Let’s read it as a call to arms.

If AI benefits our general health and welfare, let it blossom. Even as an efficiency tool to journalism, what the hell. But ho, ho and ho. Ask questions first. Do we want it to make human journalism disappear? And step back and consider this. Who is behind A.I.? We don’t know who, behind the surface, has access to information and so is actually running the show, yet we give up privacy and “Open” A.I. is making billions. No disclosure. Disclosure first, then we’ll see. Thoughts that better minds work out in depth elsewhere, but it needs reminding.
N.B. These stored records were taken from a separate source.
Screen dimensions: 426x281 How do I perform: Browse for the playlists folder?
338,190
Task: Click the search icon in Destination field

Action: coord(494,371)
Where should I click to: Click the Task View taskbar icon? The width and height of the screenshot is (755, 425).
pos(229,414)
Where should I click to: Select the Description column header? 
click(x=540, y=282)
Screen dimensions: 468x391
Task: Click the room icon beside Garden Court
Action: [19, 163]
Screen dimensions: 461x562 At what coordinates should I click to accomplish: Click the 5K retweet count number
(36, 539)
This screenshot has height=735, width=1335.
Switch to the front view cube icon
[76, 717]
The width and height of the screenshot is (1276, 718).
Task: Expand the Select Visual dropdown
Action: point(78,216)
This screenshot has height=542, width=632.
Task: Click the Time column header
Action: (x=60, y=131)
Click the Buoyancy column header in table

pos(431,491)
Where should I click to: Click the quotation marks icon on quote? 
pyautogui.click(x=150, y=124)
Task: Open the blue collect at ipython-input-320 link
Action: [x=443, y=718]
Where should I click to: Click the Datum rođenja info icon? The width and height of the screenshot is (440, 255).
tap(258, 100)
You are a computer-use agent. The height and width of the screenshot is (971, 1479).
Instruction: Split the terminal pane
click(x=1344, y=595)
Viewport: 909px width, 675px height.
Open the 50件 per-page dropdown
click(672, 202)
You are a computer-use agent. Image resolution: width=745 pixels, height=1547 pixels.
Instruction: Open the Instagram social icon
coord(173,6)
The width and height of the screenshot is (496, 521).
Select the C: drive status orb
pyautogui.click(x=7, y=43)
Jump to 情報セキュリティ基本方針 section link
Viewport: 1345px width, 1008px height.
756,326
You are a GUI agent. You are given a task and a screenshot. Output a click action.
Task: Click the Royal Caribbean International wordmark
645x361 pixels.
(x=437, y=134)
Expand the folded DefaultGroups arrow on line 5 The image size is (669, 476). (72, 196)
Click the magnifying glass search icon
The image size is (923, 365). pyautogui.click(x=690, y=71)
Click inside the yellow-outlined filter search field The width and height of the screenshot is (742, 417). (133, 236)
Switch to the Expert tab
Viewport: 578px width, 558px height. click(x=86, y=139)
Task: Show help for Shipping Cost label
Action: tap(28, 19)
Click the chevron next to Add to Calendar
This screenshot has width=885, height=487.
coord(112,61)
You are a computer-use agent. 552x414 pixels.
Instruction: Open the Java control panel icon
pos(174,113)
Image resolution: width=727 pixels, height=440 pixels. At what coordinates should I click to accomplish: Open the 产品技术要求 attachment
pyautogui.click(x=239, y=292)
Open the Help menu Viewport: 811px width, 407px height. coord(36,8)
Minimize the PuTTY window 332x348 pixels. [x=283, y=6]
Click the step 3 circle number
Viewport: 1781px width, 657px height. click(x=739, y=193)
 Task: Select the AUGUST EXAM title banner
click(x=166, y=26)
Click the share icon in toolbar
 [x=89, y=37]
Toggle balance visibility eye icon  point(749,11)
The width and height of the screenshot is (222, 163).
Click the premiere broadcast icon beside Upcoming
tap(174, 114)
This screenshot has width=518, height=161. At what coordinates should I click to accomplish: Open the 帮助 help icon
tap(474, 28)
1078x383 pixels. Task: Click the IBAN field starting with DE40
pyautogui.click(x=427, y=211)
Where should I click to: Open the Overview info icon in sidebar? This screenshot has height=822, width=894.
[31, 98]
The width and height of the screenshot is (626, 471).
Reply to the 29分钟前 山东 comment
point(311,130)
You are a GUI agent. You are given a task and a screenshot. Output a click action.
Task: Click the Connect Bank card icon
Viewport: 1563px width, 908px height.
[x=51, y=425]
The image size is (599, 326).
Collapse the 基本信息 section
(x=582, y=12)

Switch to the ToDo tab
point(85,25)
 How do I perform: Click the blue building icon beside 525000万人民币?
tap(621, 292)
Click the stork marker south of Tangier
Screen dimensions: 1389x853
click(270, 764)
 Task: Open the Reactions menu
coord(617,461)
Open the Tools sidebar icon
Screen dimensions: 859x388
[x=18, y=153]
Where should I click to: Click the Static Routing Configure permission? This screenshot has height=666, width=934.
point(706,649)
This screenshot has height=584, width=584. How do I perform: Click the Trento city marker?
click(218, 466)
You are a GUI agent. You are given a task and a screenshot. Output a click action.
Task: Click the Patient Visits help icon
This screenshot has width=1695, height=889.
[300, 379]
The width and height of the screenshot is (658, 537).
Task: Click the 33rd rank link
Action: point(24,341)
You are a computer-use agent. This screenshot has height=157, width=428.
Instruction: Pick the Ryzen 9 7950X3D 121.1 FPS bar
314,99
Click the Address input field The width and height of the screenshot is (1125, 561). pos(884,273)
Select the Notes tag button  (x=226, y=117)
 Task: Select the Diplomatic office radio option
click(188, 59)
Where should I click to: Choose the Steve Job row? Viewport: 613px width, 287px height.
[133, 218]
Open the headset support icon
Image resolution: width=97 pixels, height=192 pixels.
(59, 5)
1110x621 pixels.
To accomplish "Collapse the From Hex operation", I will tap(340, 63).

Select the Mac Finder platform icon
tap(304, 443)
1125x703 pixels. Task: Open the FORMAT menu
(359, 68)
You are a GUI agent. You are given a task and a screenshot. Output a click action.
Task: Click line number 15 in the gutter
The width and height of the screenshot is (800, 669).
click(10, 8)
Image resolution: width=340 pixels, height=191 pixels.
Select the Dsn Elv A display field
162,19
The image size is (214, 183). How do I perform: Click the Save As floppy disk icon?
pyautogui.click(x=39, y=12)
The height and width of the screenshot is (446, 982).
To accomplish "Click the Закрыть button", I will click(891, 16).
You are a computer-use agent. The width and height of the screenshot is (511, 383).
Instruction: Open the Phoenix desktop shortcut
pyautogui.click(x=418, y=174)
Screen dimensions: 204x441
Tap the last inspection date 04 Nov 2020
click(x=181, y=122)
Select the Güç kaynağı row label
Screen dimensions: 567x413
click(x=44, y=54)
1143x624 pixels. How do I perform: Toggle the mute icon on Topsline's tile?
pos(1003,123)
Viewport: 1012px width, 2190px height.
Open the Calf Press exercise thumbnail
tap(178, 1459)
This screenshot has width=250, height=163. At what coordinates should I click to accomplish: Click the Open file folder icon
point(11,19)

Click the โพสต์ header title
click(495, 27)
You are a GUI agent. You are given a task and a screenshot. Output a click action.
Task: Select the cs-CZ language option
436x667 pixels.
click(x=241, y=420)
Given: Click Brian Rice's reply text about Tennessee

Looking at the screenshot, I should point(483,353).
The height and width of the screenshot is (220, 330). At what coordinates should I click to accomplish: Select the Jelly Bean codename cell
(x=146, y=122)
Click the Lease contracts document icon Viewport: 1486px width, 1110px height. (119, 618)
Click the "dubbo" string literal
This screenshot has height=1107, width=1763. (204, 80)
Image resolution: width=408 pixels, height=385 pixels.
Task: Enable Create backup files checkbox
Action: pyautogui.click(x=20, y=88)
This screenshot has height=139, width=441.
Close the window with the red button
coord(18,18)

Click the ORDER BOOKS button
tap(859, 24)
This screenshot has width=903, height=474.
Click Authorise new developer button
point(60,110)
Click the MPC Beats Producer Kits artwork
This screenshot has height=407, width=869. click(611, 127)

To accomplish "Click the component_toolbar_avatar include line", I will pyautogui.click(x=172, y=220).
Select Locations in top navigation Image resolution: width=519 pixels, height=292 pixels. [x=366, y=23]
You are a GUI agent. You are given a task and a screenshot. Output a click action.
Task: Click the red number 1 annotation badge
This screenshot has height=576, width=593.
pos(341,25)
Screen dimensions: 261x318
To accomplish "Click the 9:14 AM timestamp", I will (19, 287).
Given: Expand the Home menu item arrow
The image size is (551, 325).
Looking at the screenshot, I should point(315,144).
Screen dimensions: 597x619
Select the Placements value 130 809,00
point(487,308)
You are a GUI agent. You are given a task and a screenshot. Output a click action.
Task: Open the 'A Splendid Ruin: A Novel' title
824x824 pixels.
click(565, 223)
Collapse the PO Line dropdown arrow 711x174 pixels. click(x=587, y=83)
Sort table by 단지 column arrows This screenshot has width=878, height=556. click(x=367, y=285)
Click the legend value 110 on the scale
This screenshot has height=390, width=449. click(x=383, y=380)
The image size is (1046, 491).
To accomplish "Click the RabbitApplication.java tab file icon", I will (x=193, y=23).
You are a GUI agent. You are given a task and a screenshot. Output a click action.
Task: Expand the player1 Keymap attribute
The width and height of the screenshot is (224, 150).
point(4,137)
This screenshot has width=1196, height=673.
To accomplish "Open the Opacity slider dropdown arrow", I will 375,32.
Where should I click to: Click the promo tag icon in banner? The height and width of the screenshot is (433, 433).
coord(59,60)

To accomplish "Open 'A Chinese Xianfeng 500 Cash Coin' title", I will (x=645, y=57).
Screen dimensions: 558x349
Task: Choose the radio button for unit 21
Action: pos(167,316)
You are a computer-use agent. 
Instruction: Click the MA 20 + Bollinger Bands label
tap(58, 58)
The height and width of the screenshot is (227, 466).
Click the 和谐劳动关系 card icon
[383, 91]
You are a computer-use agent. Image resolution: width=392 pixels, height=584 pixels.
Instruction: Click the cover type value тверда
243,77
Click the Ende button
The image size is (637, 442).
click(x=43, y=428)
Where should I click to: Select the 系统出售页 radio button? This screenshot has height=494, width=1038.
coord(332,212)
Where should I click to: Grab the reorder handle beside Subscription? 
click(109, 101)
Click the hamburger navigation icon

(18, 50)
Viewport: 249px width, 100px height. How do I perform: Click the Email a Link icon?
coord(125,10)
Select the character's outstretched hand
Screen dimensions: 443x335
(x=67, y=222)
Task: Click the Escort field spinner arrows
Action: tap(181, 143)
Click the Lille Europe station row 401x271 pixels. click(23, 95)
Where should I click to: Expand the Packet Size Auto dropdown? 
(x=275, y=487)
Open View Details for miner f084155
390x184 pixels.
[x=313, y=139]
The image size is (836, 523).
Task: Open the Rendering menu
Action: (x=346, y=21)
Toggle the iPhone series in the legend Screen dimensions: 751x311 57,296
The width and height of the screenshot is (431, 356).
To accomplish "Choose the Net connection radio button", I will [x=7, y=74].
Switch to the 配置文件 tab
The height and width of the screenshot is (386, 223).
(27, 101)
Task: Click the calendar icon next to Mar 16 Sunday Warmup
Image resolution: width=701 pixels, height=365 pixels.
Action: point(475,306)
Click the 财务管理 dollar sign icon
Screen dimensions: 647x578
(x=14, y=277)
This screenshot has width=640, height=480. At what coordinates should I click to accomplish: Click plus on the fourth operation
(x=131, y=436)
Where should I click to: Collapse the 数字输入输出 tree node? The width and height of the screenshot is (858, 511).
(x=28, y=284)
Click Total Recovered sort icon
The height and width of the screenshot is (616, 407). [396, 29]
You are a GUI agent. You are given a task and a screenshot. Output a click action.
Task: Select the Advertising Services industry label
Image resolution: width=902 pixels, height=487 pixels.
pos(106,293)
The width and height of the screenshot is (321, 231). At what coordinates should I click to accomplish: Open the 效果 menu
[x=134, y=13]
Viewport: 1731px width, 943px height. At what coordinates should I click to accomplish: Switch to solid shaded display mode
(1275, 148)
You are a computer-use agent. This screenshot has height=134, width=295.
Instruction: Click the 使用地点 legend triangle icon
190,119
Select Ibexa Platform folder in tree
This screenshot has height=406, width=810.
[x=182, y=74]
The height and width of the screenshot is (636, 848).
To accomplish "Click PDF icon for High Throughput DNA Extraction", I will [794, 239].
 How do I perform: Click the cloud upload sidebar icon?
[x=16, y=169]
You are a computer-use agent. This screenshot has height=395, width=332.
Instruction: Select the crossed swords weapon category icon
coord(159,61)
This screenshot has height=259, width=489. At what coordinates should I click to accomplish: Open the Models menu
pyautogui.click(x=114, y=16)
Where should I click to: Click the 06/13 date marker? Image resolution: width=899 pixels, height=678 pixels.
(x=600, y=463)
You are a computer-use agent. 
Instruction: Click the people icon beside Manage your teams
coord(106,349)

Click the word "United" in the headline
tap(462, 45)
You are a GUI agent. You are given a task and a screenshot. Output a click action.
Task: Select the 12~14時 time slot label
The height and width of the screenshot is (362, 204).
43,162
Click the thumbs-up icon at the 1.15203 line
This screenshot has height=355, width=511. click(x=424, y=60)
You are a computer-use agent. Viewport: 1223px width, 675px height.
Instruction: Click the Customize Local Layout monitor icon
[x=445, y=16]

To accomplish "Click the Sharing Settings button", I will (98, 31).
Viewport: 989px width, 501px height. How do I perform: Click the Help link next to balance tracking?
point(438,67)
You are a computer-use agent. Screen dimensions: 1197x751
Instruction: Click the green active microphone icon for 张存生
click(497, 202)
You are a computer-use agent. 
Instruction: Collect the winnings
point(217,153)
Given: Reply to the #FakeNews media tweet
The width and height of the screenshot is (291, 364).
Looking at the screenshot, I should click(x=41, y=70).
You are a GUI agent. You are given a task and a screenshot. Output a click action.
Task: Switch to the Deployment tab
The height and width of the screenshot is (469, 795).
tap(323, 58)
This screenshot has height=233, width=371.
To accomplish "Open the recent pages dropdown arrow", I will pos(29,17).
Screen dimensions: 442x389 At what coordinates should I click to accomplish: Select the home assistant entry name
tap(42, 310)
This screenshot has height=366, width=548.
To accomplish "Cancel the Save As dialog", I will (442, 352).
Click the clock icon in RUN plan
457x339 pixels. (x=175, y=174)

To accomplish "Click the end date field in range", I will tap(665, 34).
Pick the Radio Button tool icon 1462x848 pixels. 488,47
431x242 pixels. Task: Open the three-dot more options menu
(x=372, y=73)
How do we get from A.I. and algorithm to Lee Morgan? Oh, no problem, listen here. Question. How would you like it if A.I. gets so perfect, having incorporated all Lee Morgan and Blue Note data, that it will be able to produce new Lee Morgan records on Blue Note, seemingly indistinguishable from the real thing. Or make it able for anyone with a laptop to produce ersatz Morgan records. Pro or con? Think hard.

(Mellow D73879: “My violet information brain cell is telling me that they used to play a thing called jazz from 1917 till approximately 2188. There were 4 or 5 people on a stage that banged on goat skins and blew air through copper tubes and there were people called ‘the audience’ that applauded after every song.”

Mellow D11255: “Sounds absurd. Wait a second, let me check my violet information brain cell. Yes, I see. They also pressed black discs from poison and used a diamant needle to send air waves from speakers into a room. Cool, but rather primitive.” 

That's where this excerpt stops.